_Source text_.

Jhondly van der Meer

Personal information
- Birth name: Jhondly Saint Juste
- Date of birth: 22 March 2002 (age 23)
- Place of birth: Santo Domingo, Dominican Republic
- Height: 1.83 m (6 ft 0 in)
- Position: Midfielder

Team information
- Current team: Jerv
- Number: 2

Youth career
- 2010–2013: csv de Leeuwarder Zwaluwen
- 2013–2020: Cambuur

Senior career*
- Years: Team / Apps / (Gls)
- 2020–2024: Cambuur / 30 / (0)
- 2024–: Jerv / 6 / (0)

International career^{‡}
- 2021–2022: Haiti / 3 / (0)

= Jhondly van der Meer =

Haitian footballer (born 2002)

Jhondly van der Meer (né Saint Juste; born on 22 March 2002) is a professional footballer who plays as a midfielder for FK Jerv. Born in the Dominican Republic, he is capped for the Haiti national team.

_Dataset records_.
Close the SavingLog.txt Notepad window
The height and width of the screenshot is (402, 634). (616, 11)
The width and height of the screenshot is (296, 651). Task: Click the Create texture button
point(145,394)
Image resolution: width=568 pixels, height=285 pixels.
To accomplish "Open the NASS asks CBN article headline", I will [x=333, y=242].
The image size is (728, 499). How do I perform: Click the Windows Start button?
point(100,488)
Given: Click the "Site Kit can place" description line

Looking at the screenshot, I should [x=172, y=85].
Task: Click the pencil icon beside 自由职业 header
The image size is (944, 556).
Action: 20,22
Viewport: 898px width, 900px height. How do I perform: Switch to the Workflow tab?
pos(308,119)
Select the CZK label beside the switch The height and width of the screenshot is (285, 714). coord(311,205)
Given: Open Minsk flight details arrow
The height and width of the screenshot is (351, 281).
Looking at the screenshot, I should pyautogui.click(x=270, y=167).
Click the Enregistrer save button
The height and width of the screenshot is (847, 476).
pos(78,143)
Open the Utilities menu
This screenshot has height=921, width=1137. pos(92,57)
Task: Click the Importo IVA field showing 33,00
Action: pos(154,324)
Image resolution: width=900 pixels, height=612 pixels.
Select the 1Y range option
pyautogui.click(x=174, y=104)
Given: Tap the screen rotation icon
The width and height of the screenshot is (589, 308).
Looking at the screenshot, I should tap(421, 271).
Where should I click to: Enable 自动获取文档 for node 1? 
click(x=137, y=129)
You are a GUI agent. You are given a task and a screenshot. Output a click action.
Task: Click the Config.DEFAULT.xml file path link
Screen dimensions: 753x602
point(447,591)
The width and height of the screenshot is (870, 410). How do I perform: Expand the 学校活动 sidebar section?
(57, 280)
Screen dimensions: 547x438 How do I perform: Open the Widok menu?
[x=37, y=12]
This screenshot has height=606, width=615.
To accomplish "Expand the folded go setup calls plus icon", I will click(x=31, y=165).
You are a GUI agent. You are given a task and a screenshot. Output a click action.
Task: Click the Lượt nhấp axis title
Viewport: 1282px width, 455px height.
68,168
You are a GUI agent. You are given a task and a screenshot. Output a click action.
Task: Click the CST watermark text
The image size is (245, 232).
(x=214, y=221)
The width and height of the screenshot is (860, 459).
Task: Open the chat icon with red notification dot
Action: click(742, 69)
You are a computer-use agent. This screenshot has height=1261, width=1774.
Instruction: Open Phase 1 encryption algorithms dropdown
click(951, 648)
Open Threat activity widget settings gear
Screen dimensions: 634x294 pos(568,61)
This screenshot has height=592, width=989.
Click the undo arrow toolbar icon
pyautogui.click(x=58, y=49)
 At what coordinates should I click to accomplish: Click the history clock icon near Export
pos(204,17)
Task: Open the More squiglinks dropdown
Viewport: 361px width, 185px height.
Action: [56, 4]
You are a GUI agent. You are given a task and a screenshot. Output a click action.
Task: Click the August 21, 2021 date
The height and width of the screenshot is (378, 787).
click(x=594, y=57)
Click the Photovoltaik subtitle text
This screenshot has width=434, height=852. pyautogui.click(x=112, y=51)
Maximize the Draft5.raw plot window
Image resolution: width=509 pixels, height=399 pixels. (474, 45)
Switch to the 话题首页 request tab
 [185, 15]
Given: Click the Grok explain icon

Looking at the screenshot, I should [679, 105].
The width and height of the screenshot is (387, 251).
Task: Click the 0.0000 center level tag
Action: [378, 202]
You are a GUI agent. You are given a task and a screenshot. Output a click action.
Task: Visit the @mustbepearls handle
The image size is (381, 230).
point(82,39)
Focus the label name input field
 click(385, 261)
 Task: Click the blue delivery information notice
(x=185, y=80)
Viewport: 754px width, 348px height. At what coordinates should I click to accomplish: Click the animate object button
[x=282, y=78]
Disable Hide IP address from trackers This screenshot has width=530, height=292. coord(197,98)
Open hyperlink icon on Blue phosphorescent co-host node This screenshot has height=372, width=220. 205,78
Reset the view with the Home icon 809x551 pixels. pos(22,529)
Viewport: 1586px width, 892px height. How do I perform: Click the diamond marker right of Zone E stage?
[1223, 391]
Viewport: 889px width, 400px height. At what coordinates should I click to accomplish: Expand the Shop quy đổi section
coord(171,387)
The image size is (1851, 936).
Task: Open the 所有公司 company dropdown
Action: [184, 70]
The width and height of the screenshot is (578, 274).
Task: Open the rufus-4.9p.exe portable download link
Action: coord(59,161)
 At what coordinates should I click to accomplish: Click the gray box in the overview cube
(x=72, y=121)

_Required actions_.
A. In the Jhondly van der Meer profile, which club did he play for as a youth from 2010 to 2013?
B. Continue the Jhondly van der Meer profile from the end of its last sentence.

_Answer list_.
A. csv de Leeuwarder Zwaluwen

B.
==Early life==
Van der Meer was born as Haitian in the neighbouring Dominican Republic since his biological parents were Haitian and they were not regularised there. He was raised in Haiti until he was 6, when he was adopted by a Dutch family, the Van der Meers, who took him to live with them in Leeuwarden, Netherlands. He is now a naturalised Dutch citizen.

==International career==
Van der Meer was followed by the under-23 national coach for the Dominican Republic, where he was born, despite the fact that he is not a Dominican national. He was also on the Haiti national team radar. He made his international debut for Haiti in September 2021, playing two back-to-back friendlies against Bahrain and Jordan.